Deux histoires disjointes : d'une part le couronnement de Nora Cotterelle, qui
s'apprête à se marier, et d'autre part la déchéance d'Ismaël Vuillard, interné par erreur dans un asile psychiatrique et sur le point d'en sortir en piètre état. Ces deux intrigues se rejoignent quand Nora propose à Ismaël l'adoption de son fils Elias..
Desplechin confirme son talent de cinéaste mondial et compte déjà parmi les
grands. Rois et reine s'inscrit dans la faconde des films propres à Arnaud. Le caractère volubile, tantôt grave, tantôt drôle, de ses dialogues se vit dans un mouvement qui se renvoie la balle constament. Il est le reflet aussi des 2 caractères,celui de Nora, froide et soucieuse et celui d'Ismael, exhubérant et communicatif. Mais il serait vain d'essayer d'enfermer ses 2 personnes dans 2 malheureux adjectifs car comme dans tous les films de Desplechin, la réalité se noit dans la complexité. On trouve rarement un point d'équilibre entre ce que les personnages vivent avec les autres et avec eux mêmes, toujours à reprocher et à se reprocher.

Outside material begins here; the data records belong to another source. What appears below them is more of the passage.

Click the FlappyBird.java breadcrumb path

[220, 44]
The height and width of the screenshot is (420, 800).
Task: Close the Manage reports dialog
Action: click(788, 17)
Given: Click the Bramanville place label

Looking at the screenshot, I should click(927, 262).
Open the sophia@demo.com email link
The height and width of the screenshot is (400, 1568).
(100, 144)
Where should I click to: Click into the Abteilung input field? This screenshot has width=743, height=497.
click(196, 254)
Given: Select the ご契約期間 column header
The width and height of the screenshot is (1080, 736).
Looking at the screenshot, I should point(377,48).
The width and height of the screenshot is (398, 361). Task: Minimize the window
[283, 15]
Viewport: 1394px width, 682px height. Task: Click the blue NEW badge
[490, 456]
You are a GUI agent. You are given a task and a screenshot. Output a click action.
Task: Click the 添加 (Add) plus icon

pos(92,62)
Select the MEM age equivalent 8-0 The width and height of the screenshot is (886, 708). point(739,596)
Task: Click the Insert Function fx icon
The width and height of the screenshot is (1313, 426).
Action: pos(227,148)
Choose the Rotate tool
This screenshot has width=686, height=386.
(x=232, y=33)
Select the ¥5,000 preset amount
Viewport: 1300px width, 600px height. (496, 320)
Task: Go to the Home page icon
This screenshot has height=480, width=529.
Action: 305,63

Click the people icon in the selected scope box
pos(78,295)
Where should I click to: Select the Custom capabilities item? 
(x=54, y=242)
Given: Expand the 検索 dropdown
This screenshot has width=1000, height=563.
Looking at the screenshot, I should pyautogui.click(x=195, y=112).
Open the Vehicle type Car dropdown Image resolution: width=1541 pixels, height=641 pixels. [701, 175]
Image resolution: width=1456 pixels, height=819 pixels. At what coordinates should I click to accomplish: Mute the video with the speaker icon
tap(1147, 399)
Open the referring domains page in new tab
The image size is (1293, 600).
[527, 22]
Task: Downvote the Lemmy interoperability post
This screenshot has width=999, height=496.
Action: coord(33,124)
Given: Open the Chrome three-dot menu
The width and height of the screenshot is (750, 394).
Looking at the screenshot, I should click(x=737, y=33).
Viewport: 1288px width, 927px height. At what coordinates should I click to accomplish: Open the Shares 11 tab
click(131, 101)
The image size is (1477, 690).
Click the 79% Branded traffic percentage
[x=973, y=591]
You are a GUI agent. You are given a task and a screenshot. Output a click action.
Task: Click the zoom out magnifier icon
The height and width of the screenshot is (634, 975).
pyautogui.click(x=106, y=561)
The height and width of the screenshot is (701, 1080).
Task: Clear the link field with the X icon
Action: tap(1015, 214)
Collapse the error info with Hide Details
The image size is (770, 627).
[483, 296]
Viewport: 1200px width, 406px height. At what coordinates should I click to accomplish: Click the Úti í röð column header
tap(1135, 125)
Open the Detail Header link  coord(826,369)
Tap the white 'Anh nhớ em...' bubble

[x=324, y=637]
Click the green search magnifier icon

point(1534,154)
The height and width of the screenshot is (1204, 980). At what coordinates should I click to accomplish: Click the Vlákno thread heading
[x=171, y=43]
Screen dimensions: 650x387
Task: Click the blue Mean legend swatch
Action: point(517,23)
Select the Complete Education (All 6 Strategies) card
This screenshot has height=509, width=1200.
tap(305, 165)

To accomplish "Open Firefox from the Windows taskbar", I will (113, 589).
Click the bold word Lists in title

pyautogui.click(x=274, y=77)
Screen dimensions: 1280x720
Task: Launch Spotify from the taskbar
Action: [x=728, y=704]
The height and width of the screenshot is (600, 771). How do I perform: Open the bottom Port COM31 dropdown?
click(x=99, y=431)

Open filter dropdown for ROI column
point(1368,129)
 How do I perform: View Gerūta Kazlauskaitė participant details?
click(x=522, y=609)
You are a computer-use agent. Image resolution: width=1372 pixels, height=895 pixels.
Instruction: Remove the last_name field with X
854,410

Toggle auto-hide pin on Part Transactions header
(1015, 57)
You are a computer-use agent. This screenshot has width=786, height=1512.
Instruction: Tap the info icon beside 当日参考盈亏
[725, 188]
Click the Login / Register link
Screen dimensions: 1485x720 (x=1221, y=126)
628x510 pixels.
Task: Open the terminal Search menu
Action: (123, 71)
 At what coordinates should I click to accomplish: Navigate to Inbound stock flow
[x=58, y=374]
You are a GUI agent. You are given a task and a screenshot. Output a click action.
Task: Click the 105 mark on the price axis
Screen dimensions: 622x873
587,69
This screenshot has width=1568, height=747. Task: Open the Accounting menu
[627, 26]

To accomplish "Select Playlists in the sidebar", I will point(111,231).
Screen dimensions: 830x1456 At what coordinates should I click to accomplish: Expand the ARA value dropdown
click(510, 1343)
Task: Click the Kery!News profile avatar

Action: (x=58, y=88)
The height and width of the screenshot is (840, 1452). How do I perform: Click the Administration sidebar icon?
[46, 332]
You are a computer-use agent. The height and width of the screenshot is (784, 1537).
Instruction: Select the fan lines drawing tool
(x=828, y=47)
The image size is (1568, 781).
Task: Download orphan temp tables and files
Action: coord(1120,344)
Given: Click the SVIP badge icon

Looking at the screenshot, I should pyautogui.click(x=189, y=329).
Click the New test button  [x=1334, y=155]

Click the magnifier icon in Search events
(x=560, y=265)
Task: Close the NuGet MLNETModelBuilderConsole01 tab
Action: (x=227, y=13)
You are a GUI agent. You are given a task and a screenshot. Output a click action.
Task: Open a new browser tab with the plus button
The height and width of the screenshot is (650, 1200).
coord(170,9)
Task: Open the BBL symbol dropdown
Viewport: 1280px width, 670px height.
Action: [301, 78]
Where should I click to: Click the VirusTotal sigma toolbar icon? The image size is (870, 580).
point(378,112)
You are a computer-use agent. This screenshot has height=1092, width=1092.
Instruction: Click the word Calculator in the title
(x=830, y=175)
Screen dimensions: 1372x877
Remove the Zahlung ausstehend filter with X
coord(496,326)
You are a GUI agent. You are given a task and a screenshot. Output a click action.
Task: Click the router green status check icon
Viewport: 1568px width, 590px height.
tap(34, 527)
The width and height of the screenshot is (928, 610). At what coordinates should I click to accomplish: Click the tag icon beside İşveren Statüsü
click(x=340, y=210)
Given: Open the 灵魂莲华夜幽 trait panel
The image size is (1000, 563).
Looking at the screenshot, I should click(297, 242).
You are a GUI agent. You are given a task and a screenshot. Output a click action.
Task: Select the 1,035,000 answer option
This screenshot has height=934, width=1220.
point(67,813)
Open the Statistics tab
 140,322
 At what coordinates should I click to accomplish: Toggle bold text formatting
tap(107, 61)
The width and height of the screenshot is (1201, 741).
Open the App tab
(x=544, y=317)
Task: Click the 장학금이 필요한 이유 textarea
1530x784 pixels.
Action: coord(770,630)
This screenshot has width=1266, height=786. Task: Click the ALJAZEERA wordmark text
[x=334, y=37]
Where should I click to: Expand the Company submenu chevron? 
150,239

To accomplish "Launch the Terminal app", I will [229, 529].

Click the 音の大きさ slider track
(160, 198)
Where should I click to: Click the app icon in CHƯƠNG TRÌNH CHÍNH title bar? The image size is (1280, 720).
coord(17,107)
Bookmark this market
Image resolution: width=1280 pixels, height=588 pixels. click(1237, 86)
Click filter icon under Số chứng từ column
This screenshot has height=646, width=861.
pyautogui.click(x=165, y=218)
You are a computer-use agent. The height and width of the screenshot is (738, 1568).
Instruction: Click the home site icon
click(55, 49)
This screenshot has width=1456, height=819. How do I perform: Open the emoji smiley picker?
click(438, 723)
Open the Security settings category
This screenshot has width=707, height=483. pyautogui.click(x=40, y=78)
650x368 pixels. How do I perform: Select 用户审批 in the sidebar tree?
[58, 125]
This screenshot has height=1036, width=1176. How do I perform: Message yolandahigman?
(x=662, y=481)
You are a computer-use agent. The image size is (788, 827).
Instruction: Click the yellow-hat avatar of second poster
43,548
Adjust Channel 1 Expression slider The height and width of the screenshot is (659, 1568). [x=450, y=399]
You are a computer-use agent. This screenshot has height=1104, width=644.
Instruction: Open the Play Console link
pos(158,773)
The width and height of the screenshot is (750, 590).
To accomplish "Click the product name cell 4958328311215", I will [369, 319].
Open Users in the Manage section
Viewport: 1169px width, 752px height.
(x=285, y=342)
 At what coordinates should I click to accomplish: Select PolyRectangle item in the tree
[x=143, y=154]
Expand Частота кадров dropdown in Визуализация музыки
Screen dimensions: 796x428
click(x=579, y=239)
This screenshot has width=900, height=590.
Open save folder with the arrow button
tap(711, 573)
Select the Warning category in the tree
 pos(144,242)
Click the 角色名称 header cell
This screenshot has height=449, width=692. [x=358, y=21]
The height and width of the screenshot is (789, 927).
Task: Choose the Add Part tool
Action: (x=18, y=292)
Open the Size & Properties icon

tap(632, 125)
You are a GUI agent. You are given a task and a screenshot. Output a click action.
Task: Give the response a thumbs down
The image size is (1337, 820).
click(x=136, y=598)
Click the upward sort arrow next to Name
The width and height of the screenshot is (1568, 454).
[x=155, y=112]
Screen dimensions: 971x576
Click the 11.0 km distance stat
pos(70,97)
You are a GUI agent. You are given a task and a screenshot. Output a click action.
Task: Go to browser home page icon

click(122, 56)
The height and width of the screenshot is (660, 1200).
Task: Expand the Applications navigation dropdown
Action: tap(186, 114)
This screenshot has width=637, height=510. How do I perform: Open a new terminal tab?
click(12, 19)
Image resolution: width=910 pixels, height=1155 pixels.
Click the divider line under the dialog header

Le tragique est un vecteur central du film, notamment à travers la mythologie,
dont les allusions abondent au fil des scènes. Et que penser des événements, où le suicide, la maladie, la folie, la trahison parsèment la vie de chacun et où la famille porte le deuil des espérances. De ce versant, Desplechin garde un pied dans le montage cérébral mais de manière sous jacente. La dimension comique s'affiche avec plus de démonstrations, concrétisant l'humour percue dans "comment je me suis disputé ma vie sexuelle". Le passage d'une situation douloureuse à celle comique et surréaliste surprend au début mais permet de relativiser les événements de la vie et accentue la subjectivité de pensées et d'actions des personnages. On peut penser au moment délirant lorsque les infirmiers viennent chercher Ismael dans son appartement. Sa tentative d'expliquer sa normalité, malgré la corde dressée au milieu du salon qui n'attend plus qu'un cou pour se balancer, se révèle troublante car intellectuellement brillante, emprunte un raisonnement,et au final on ne s'est plus trés bien comment manipuler les critères de normalité. Car entre l'extravagance et la normalité, certains décident vite pour les autres... ce qui vaudra un internement à Ismael.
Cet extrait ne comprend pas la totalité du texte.